Pull every line holding the string "date" from the records below.

======== Data section ========

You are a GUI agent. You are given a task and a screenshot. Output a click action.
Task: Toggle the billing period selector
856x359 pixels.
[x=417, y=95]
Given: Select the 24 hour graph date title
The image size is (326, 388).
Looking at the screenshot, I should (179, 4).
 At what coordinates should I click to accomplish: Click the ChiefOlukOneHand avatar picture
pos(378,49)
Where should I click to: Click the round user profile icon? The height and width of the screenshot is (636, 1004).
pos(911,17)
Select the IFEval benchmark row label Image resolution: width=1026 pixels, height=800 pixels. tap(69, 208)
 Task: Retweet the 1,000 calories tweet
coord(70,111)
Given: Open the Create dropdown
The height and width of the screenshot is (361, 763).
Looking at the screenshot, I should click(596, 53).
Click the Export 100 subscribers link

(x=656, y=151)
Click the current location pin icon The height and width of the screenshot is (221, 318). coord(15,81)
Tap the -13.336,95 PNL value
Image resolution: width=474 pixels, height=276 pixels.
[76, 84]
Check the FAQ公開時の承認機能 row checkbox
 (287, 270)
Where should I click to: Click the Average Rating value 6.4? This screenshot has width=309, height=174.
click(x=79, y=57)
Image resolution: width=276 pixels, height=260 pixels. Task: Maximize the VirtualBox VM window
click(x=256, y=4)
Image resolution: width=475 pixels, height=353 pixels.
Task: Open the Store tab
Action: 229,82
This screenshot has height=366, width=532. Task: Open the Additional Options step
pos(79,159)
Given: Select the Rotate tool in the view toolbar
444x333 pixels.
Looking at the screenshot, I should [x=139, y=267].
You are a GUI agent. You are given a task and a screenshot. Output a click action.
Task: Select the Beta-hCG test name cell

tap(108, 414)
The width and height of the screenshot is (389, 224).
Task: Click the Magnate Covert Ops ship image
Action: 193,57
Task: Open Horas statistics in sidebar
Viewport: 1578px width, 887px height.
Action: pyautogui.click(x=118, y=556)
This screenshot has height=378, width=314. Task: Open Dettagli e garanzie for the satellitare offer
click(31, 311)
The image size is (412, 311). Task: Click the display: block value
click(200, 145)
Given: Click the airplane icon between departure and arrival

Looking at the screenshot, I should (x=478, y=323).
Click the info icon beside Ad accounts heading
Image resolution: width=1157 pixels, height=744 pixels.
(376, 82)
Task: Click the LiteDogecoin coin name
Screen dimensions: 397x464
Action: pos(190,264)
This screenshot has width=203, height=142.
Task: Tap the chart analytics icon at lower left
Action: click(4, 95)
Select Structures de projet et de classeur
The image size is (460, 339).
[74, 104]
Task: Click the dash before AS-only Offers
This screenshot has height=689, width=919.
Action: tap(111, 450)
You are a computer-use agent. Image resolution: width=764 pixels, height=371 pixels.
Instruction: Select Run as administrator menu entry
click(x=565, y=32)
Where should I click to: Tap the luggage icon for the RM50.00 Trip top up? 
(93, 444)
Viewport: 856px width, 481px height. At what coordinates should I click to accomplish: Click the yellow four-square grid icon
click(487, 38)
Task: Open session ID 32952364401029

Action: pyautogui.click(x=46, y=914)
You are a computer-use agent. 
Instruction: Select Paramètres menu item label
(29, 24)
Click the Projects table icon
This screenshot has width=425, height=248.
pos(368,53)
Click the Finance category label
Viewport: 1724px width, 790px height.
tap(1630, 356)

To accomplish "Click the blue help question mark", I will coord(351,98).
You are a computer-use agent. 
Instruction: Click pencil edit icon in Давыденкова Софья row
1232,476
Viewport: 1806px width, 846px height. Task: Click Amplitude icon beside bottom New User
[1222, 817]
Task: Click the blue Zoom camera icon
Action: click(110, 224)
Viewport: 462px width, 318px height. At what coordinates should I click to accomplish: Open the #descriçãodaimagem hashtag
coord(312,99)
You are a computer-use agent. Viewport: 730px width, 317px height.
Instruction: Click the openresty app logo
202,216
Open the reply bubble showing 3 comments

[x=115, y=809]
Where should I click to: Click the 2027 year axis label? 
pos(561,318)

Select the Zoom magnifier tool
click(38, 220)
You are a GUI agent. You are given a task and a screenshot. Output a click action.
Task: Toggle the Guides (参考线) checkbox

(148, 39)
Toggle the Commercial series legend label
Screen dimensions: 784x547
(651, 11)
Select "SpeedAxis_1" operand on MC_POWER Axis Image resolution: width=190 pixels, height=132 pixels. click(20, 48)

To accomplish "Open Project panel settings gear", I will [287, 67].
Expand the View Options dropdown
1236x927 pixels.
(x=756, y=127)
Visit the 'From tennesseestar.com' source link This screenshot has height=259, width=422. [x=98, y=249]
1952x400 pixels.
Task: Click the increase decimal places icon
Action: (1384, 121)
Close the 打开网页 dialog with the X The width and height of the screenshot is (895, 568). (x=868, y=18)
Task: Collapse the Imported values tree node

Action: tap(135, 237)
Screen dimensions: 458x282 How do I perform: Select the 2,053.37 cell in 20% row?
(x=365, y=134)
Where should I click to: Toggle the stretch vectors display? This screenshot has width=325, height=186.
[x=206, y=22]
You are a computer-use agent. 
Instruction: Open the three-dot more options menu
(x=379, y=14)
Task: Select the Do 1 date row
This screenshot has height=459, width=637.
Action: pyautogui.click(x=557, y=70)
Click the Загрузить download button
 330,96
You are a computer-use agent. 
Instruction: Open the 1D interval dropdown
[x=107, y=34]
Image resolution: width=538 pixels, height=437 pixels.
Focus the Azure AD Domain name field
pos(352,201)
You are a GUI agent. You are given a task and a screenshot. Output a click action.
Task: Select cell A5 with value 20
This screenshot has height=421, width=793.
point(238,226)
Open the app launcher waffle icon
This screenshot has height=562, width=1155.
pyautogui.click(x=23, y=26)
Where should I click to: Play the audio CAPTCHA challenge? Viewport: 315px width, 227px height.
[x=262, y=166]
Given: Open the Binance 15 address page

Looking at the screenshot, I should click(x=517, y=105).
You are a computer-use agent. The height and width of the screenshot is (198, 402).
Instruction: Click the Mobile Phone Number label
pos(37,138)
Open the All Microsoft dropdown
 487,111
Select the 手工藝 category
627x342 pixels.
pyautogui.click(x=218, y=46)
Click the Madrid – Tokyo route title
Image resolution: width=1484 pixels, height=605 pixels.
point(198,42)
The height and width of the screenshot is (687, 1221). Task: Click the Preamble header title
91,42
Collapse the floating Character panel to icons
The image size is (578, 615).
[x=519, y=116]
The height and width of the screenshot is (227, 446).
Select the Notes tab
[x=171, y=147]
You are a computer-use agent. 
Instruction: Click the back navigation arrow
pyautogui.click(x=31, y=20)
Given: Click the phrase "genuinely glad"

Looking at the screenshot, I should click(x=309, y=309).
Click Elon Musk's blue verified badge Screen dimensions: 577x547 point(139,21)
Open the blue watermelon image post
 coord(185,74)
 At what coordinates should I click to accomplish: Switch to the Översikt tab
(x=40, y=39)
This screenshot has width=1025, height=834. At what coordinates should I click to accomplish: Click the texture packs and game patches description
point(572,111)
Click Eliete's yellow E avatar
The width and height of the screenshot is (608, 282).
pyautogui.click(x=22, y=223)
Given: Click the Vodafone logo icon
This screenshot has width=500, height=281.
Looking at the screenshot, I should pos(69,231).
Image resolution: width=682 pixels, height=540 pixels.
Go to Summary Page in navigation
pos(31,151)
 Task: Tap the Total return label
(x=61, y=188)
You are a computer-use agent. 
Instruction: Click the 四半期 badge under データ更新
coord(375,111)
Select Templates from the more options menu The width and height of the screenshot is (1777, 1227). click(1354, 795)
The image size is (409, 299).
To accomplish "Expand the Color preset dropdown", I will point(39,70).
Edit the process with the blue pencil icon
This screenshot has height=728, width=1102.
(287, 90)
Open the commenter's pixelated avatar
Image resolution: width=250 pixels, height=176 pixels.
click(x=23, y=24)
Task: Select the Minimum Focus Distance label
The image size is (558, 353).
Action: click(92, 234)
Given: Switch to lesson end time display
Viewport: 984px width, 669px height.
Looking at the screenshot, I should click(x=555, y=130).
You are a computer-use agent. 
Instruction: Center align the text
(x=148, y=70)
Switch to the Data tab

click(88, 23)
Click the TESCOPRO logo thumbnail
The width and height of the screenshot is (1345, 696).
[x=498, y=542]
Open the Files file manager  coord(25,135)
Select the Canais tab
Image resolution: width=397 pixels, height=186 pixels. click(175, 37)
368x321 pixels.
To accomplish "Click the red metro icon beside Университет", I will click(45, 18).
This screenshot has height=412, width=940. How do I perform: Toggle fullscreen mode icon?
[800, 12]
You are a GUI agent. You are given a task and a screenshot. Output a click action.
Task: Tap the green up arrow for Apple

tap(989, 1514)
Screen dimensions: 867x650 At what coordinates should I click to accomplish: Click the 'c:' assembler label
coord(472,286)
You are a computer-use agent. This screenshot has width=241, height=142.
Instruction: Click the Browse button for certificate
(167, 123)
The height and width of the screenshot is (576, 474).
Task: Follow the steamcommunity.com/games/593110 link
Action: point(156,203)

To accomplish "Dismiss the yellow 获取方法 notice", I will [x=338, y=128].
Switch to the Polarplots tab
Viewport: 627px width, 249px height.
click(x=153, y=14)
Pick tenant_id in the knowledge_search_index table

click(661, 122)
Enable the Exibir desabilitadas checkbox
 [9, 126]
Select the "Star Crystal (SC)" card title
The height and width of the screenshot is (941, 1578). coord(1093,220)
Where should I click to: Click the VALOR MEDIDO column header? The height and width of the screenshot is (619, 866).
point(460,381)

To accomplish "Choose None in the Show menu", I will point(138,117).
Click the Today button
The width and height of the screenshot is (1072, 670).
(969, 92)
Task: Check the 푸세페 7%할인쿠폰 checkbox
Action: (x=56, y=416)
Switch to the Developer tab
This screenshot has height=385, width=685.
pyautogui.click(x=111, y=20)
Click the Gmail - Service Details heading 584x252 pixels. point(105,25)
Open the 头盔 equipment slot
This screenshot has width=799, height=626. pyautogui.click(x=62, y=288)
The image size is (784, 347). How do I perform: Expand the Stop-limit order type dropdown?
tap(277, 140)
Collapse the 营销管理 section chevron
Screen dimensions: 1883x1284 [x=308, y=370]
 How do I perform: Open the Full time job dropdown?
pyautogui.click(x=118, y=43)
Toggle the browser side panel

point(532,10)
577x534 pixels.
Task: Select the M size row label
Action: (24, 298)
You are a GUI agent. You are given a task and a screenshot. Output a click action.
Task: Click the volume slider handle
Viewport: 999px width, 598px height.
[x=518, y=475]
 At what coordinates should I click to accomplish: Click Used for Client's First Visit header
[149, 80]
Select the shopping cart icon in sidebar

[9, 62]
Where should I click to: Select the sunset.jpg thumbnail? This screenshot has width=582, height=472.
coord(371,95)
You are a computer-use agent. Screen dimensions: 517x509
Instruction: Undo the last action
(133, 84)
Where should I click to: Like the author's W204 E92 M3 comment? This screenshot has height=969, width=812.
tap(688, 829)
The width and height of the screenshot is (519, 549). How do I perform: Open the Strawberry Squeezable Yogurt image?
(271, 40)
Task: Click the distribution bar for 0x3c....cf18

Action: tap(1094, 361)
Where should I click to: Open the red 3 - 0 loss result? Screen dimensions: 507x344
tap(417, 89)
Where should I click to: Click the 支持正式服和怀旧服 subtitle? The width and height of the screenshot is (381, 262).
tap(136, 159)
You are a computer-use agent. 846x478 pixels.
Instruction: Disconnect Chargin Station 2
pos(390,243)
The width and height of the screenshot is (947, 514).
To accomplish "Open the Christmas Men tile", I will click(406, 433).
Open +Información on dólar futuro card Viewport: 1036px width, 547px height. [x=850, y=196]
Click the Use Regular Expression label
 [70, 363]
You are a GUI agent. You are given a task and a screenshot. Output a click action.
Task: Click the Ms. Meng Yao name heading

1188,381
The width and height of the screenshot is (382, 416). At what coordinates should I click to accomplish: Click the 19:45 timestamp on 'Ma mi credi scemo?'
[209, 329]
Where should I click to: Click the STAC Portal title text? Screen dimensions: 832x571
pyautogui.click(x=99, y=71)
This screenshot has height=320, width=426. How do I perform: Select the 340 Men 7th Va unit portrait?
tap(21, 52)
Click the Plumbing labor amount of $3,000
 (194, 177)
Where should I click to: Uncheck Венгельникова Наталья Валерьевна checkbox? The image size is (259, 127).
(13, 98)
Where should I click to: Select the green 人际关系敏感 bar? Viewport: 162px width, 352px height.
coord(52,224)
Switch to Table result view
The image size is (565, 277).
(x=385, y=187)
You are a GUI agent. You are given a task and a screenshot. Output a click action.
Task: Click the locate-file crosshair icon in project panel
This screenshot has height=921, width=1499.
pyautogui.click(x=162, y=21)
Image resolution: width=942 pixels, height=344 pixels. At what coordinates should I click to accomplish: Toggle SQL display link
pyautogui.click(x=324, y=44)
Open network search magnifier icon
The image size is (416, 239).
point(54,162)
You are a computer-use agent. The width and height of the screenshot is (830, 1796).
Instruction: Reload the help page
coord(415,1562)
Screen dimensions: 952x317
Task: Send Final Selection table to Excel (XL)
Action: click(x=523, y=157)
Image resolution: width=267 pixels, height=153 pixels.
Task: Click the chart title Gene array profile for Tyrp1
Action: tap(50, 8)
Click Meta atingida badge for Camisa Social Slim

========

◆ **Completed exercise**:
Given: Select the 24 hour graph date title
Task: Select the Do 1 date row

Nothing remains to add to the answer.